*** Opening of Data for processing ***

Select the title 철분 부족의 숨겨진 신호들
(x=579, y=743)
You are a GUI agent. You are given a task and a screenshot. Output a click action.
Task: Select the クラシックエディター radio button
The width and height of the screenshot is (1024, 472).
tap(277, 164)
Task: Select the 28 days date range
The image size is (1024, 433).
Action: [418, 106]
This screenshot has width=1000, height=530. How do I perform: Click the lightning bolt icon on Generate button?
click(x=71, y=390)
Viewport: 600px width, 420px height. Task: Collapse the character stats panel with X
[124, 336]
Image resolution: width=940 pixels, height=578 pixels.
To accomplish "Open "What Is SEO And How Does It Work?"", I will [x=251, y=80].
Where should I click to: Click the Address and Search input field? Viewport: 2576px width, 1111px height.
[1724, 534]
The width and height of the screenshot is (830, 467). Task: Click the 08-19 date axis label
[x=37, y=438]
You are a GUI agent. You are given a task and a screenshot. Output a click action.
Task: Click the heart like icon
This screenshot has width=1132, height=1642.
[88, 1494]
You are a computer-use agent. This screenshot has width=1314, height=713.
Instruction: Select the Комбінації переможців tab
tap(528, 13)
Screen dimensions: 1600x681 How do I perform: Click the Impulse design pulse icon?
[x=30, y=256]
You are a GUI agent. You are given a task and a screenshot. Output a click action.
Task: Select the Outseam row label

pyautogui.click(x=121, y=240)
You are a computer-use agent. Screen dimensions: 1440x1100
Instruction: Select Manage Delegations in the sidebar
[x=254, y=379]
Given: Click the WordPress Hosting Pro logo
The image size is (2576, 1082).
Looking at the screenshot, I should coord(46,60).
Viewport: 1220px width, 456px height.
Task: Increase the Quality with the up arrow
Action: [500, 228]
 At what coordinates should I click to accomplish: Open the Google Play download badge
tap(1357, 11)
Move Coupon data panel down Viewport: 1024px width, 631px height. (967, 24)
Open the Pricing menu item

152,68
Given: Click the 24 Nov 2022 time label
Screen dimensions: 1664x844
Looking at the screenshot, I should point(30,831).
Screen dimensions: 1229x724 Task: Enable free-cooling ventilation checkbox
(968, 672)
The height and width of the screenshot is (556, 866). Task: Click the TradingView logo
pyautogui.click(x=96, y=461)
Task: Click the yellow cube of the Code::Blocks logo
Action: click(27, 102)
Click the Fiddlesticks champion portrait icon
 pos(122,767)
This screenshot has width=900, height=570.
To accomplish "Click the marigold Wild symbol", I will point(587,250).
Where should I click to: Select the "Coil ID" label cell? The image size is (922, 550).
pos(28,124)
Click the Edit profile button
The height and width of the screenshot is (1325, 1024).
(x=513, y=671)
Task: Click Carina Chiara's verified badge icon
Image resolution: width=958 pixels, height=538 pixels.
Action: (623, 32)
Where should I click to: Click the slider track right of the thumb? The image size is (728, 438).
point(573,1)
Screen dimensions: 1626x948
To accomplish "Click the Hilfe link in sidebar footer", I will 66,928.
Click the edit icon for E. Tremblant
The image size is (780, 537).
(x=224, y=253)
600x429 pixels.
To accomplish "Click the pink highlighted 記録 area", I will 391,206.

*** Close of Data for processing ***

▸ Aim of the task
Please retype all of the data above exactly as it appears.

▸ Solution
Select the title 철분 부족의 숨겨진 신호들
(x=579, y=743)
You are a GUI agent. You are given a task and a screenshot. Output a click action.
Task: Select the クラシックエディター radio button
The width and height of the screenshot is (1024, 472).
tap(277, 164)
Task: Select the 28 days date range
The image size is (1024, 433).
Action: [418, 106]
This screenshot has width=1000, height=530. How do I perform: Click the lightning bolt icon on Generate button?
click(x=71, y=390)
Viewport: 600px width, 420px height. Task: Collapse the character stats panel with X
[124, 336]
Image resolution: width=940 pixels, height=578 pixels.
To accomplish "Open "What Is SEO And How Does It Work?"", I will [x=251, y=80].
Where should I click to: Click the Address and Search input field? Viewport: 2576px width, 1111px height.
[1724, 534]
The width and height of the screenshot is (830, 467). Task: Click the 08-19 date axis label
[x=37, y=438]
You are a GUI agent. You are given a task and a screenshot. Output a click action.
Task: Click the heart like icon
This screenshot has width=1132, height=1642.
[88, 1494]
You are a computer-use agent. This screenshot has width=1314, height=713.
Instruction: Select the Комбінації переможців tab
tap(528, 13)
Screen dimensions: 1600x681 How do I perform: Click the Impulse design pulse icon?
[x=30, y=256]
You are a GUI agent. You are given a task and a screenshot. Output a click action.
Task: Select the Outseam row label

pyautogui.click(x=121, y=240)
You are a computer-use agent. Screen dimensions: 1440x1100
Instruction: Select Manage Delegations in the sidebar
[x=254, y=379]
Given: Click the WordPress Hosting Pro logo
The image size is (2576, 1082).
Looking at the screenshot, I should coord(46,60).
Viewport: 1220px width, 456px height.
Task: Increase the Quality with the up arrow
Action: [500, 228]
 At what coordinates should I click to accomplish: Open the Google Play download badge
tap(1357, 11)
Move Coupon data panel down Viewport: 1024px width, 631px height. (967, 24)
Open the Pricing menu item

152,68
Given: Click the 24 Nov 2022 time label
Screen dimensions: 1664x844
Looking at the screenshot, I should point(30,831).
Screen dimensions: 1229x724 Task: Enable free-cooling ventilation checkbox
(968, 672)
The height and width of the screenshot is (556, 866). Task: Click the TradingView logo
pyautogui.click(x=96, y=461)
Task: Click the yellow cube of the Code::Blocks logo
Action: click(27, 102)
Click the Fiddlesticks champion portrait icon
 pos(122,767)
This screenshot has width=900, height=570.
To accomplish "Click the marigold Wild symbol", I will point(587,250).
Where should I click to: Select the "Coil ID" label cell? The image size is (922, 550).
pos(28,124)
Click the Edit profile button
The height and width of the screenshot is (1325, 1024).
(x=513, y=671)
Task: Click Carina Chiara's verified badge icon
Image resolution: width=958 pixels, height=538 pixels.
Action: (623, 32)
Where should I click to: Click the slider track right of the thumb? The image size is (728, 438).
point(573,1)
Screen dimensions: 1626x948
To accomplish "Click the Hilfe link in sidebar footer", I will 66,928.
Click the edit icon for E. Tremblant
The image size is (780, 537).
(x=224, y=253)
600x429 pixels.
To accomplish "Click the pink highlighted 記録 area", I will 391,206.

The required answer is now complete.